-- start Source material --

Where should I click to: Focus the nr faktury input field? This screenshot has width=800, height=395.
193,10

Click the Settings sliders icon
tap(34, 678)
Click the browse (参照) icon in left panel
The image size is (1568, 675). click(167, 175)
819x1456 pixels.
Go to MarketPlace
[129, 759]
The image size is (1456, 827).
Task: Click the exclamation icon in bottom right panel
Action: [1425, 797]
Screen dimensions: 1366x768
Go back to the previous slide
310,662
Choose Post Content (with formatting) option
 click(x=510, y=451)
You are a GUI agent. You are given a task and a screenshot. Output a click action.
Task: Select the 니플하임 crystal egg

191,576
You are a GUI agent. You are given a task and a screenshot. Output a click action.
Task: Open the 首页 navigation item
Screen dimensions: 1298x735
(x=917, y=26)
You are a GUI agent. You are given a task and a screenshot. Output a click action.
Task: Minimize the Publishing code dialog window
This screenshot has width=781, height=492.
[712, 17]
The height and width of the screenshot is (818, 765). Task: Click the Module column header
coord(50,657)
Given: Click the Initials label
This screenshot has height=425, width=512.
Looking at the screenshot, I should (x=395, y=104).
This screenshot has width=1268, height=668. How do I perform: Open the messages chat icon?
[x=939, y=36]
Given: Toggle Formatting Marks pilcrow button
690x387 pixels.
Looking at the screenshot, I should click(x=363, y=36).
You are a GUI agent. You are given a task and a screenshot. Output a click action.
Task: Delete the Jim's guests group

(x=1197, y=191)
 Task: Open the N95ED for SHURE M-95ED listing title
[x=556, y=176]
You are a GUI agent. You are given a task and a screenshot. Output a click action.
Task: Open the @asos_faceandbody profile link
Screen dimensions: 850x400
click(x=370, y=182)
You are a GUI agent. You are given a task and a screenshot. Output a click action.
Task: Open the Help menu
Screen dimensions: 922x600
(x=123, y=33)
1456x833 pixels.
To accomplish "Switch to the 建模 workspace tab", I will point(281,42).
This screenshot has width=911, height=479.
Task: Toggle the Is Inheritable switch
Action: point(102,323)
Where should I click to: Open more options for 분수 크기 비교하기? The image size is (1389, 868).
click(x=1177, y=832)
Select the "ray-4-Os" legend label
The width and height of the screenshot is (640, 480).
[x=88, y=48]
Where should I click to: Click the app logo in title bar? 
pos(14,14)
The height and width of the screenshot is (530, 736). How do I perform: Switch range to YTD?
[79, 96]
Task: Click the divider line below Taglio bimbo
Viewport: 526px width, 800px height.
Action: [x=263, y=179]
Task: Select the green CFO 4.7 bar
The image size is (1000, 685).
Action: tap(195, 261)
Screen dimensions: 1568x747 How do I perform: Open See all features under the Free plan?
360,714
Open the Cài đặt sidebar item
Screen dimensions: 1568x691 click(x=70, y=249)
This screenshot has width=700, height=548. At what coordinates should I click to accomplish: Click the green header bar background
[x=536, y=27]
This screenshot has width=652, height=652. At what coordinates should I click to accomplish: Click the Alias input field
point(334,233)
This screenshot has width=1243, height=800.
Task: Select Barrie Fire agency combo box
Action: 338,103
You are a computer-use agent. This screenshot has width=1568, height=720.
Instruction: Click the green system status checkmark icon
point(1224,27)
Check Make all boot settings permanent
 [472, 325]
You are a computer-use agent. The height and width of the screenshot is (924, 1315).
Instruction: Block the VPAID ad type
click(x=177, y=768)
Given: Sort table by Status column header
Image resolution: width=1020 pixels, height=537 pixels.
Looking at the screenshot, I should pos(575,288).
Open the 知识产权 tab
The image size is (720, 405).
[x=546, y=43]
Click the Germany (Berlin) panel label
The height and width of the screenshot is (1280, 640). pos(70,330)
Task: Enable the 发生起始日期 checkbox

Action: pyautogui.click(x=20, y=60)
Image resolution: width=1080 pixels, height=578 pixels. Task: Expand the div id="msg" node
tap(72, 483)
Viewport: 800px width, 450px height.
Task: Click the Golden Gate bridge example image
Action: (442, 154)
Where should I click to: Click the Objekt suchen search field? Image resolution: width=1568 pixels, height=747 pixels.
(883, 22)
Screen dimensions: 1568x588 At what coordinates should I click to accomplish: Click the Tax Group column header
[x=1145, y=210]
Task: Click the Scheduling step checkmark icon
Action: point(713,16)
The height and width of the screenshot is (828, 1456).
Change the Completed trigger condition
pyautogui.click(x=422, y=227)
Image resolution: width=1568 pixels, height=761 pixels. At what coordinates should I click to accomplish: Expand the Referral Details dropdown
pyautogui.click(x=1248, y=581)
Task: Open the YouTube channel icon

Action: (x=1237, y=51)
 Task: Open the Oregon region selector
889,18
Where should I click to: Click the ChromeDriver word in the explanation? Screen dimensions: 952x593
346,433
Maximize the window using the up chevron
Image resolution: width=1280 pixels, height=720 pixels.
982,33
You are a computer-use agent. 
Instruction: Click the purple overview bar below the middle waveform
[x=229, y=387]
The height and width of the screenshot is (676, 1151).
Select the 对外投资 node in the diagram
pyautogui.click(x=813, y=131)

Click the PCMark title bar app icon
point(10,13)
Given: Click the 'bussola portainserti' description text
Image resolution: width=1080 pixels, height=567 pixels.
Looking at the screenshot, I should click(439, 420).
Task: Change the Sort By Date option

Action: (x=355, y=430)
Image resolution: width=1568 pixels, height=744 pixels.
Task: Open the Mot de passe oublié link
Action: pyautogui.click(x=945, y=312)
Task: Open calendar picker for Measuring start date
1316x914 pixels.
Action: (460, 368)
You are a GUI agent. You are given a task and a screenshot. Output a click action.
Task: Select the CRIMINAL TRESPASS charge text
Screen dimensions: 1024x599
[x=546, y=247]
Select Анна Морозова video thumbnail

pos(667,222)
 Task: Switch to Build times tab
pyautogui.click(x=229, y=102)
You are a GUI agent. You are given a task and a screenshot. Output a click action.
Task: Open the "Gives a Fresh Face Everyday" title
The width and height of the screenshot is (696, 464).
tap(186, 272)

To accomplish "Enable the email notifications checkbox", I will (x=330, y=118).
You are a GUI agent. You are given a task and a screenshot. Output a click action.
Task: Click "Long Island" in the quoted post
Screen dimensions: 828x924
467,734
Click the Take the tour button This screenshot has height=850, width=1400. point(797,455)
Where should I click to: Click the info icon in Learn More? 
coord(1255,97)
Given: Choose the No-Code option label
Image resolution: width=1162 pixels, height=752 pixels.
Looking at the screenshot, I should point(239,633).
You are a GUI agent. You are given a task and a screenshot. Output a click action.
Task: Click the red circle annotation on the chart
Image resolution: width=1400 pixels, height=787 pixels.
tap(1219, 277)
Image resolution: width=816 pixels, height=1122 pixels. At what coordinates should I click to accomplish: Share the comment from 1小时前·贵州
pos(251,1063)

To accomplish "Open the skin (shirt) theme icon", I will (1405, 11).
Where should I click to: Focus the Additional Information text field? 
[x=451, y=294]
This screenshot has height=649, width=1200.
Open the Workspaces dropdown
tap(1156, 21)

-- end Source material --

## Task to complete:
Copy all of the records above line for line, with no changes.

## Full response:
Where should I click to: Focus the nr faktury input field? This screenshot has width=800, height=395.
193,10

Click the Settings sliders icon
tap(34, 678)
Click the browse (参照) icon in left panel
The image size is (1568, 675). click(167, 175)
819x1456 pixels.
Go to MarketPlace
[129, 759]
The image size is (1456, 827).
Task: Click the exclamation icon in bottom right panel
Action: [1425, 797]
Screen dimensions: 1366x768
Go back to the previous slide
310,662
Choose Post Content (with formatting) option
 click(x=510, y=451)
You are a GUI agent. You are given a task and a screenshot. Output a click action.
Task: Select the 니플하임 crystal egg

191,576
You are a GUI agent. You are given a task and a screenshot. Output a click action.
Task: Open the 首页 navigation item
Screen dimensions: 1298x735
(x=917, y=26)
You are a GUI agent. You are given a task and a screenshot. Output a click action.
Task: Minimize the Publishing code dialog window
This screenshot has width=781, height=492.
[712, 17]
The height and width of the screenshot is (818, 765). Task: Click the Module column header
coord(50,657)
Given: Click the Initials label
This screenshot has height=425, width=512.
Looking at the screenshot, I should (x=395, y=104).
This screenshot has width=1268, height=668. How do I perform: Open the messages chat icon?
[x=939, y=36]
Given: Toggle Formatting Marks pilcrow button
690x387 pixels.
Looking at the screenshot, I should click(x=363, y=36).
You are a GUI agent. You are given a task and a screenshot. Output a click action.
Task: Delete the Jim's guests group

(x=1197, y=191)
 Task: Open the N95ED for SHURE M-95ED listing title
[x=556, y=176]
You are a GUI agent. You are given a task and a screenshot. Output a click action.
Task: Open the @asos_faceandbody profile link
Screen dimensions: 850x400
click(x=370, y=182)
You are a GUI agent. You are given a task and a screenshot. Output a click action.
Task: Open the Help menu
Screen dimensions: 922x600
(x=123, y=33)
1456x833 pixels.
To accomplish "Switch to the 建模 workspace tab", I will point(281,42).
This screenshot has width=911, height=479.
Task: Toggle the Is Inheritable switch
Action: point(102,323)
Where should I click to: Open more options for 분수 크기 비교하기? The image size is (1389, 868).
click(x=1177, y=832)
Select the "ray-4-Os" legend label
The width and height of the screenshot is (640, 480).
[x=88, y=48]
Where should I click to: Click the app logo in title bar? 
pos(14,14)
The height and width of the screenshot is (530, 736). How do I perform: Switch range to YTD?
[79, 96]
Task: Click the divider line below Taglio bimbo
Viewport: 526px width, 800px height.
Action: [x=263, y=179]
Task: Select the green CFO 4.7 bar
The image size is (1000, 685).
Action: tap(195, 261)
Screen dimensions: 1568x747 How do I perform: Open See all features under the Free plan?
360,714
Open the Cài đặt sidebar item
Screen dimensions: 1568x691 click(x=70, y=249)
This screenshot has width=700, height=548. At what coordinates should I click to accomplish: Click the green header bar background
[x=536, y=27]
This screenshot has width=652, height=652. At what coordinates should I click to accomplish: Click the Alias input field
point(334,233)
This screenshot has width=1243, height=800.
Task: Select Barrie Fire agency combo box
Action: 338,103
You are a computer-use agent. This screenshot has width=1568, height=720.
Instruction: Click the green system status checkmark icon
point(1224,27)
Check Make all boot settings permanent
 [472, 325]
You are a computer-use agent. The height and width of the screenshot is (924, 1315).
Instruction: Block the VPAID ad type
click(x=177, y=768)
Given: Sort table by Status column header
Image resolution: width=1020 pixels, height=537 pixels.
Looking at the screenshot, I should pos(575,288).
Open the 知识产权 tab
The image size is (720, 405).
[x=546, y=43]
Click the Germany (Berlin) panel label
The height and width of the screenshot is (1280, 640). pos(70,330)
Task: Enable the 发生起始日期 checkbox

Action: pyautogui.click(x=20, y=60)
Image resolution: width=1080 pixels, height=578 pixels. Task: Expand the div id="msg" node
tap(72, 483)
Viewport: 800px width, 450px height.
Task: Click the Golden Gate bridge example image
Action: (442, 154)
Where should I click to: Click the Objekt suchen search field? Image resolution: width=1568 pixels, height=747 pixels.
(883, 22)
Screen dimensions: 1568x588 At what coordinates should I click to accomplish: Click the Tax Group column header
[x=1145, y=210]
Task: Click the Scheduling step checkmark icon
Action: point(713,16)
The height and width of the screenshot is (828, 1456).
Change the Completed trigger condition
pyautogui.click(x=422, y=227)
Image resolution: width=1568 pixels, height=761 pixels. At what coordinates should I click to accomplish: Expand the Referral Details dropdown
pyautogui.click(x=1248, y=581)
Task: Open the YouTube channel icon

Action: (x=1237, y=51)
 Task: Open the Oregon region selector
889,18
Where should I click to: Click the ChromeDriver word in the explanation? Screen dimensions: 952x593
346,433
Maximize the window using the up chevron
Image resolution: width=1280 pixels, height=720 pixels.
982,33
You are a computer-use agent. 
Instruction: Click the purple overview bar below the middle waveform
[x=229, y=387]
The height and width of the screenshot is (676, 1151).
Select the 对外投资 node in the diagram
pyautogui.click(x=813, y=131)

Click the PCMark title bar app icon
point(10,13)
Given: Click the 'bussola portainserti' description text
Image resolution: width=1080 pixels, height=567 pixels.
Looking at the screenshot, I should click(439, 420).
Task: Change the Sort By Date option

Action: (x=355, y=430)
Image resolution: width=1568 pixels, height=744 pixels.
Task: Open the Mot de passe oublié link
Action: pyautogui.click(x=945, y=312)
Task: Open calendar picker for Measuring start date
1316x914 pixels.
Action: (460, 368)
You are a GUI agent. You are given a task and a screenshot. Output a click action.
Task: Select the CRIMINAL TRESPASS charge text
Screen dimensions: 1024x599
[x=546, y=247]
Select Анна Морозова video thumbnail

pos(667,222)
 Task: Switch to Build times tab
pyautogui.click(x=229, y=102)
You are a GUI agent. You are given a task and a screenshot. Output a click action.
Task: Open the "Gives a Fresh Face Everyday" title
The width and height of the screenshot is (696, 464).
tap(186, 272)

To accomplish "Enable the email notifications checkbox", I will (x=330, y=118).
You are a GUI agent. You are given a task and a screenshot. Output a click action.
Task: Click "Long Island" in the quoted post
Screen dimensions: 828x924
467,734
Click the Take the tour button This screenshot has height=850, width=1400. point(797,455)
Where should I click to: Click the info icon in Learn More? 
coord(1255,97)
Given: Choose the No-Code option label
Image resolution: width=1162 pixels, height=752 pixels.
Looking at the screenshot, I should point(239,633).
You are a GUI agent. You are given a task and a screenshot. Output a click action.
Task: Click the red circle annotation on the chart
Image resolution: width=1400 pixels, height=787 pixels.
tap(1219, 277)
Image resolution: width=816 pixels, height=1122 pixels. At what coordinates should I click to accomplish: Share the comment from 1小时前·贵州
pos(251,1063)

To accomplish "Open the skin (shirt) theme icon", I will (1405, 11).
Where should I click to: Focus the Additional Information text field? 
[x=451, y=294]
This screenshot has height=649, width=1200.
Open the Workspaces dropdown
tap(1156, 21)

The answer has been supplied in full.